Set in an alternate version of 1983, in a commune called Arboria, Beyond the Black Rainbow has dystopic whiffs of films such as Logan’s Run and THX-1138, but with vividly disturbing and at times gory imagery.
Elena (Eva Allan) is kept alone in a chamber, seemingly studied by Nyle for her telekinetic abilities, while subdued by a strange glowing prism. When she tries to escape the bizarre Arboria, Dr. Nyle pursues his beloved experiment.
Arboria seems to be a sort of futuristic version of Henry David Thoreau’s Walden. A place, we’re told, where the keys to happiness are sought. However, nothing in Arboria resembles spiritual contentedness or transcendence, though the decorator was probably on heavy amounts of LSD. Dr. Nyle speaks with a quiet, lonely desperation, always on the verge, of forgetting himself in divergent thought.
More than anything Beyond the Black Rainbow is a display of technical talent. The sterile, angular set designs remind of Kubrick’s 2001: A Space Odyssey, and the inspiration for Jeremy Schmidt’s oppressively beautiful score can be found in a number of sci-fi classics.
Nothing that happens is explained in full. The most stunning scene is a black and white flashback that may or may not explain the present action of the film. It’s up to the audience to piece together what the point is, or if there is one at all. Cyborgs in leather outfits patrol the radiating halls. There are rooms holding stranger and more horrifying creatures than Elena. Why? For what purpose?

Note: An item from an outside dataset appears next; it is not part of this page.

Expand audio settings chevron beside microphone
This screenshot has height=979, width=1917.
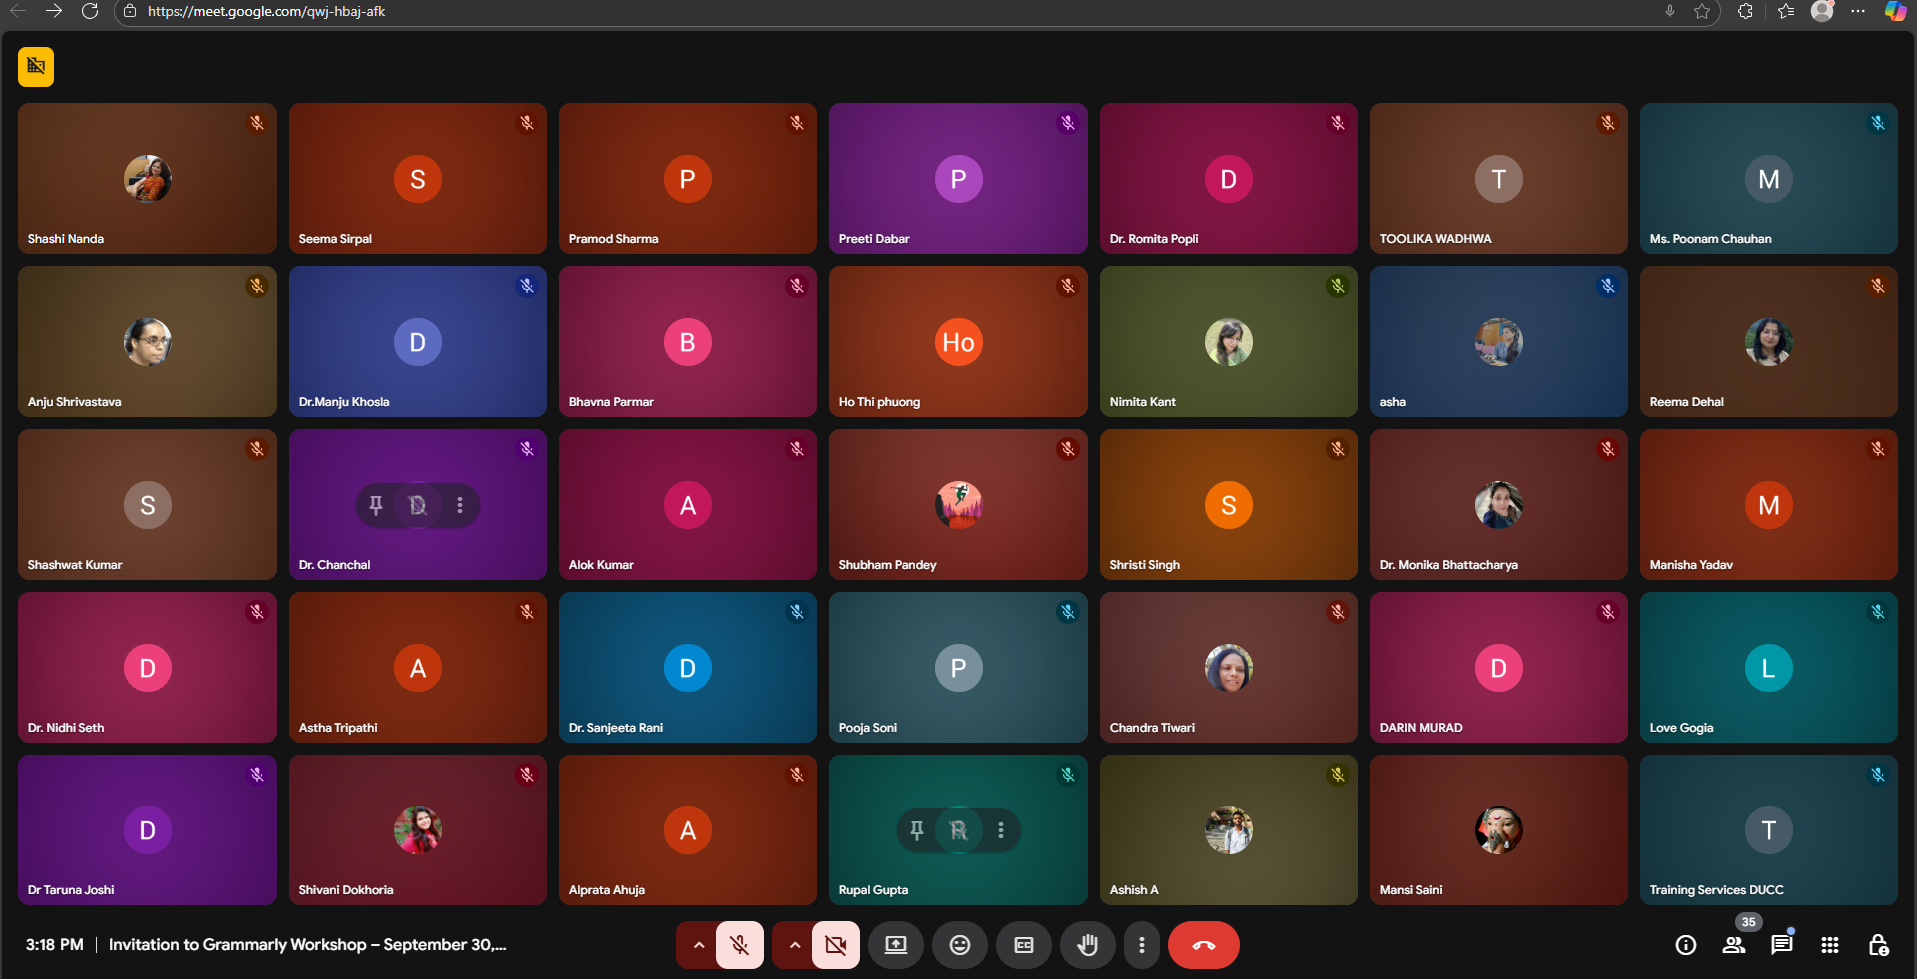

Most of all, Beyond the Black Rainbow is a film to let engulf your senses. If you’re willing to give up about 2 hours and stick through the slow build-up, it’s definitely worth the trip down memory lane.
Beyond the Black Rainbow isn’t perfect, but it more than succeeds aesthetically, as both homage to cult classics, and a contemporary classic in and of itself. This is a film I will gladly sit down for and watch again, both for the sensory experience and to hopefully gain a better understanding of the understated plot.
Note: Pay attention to the frequent use of reflections and mirrors in the film.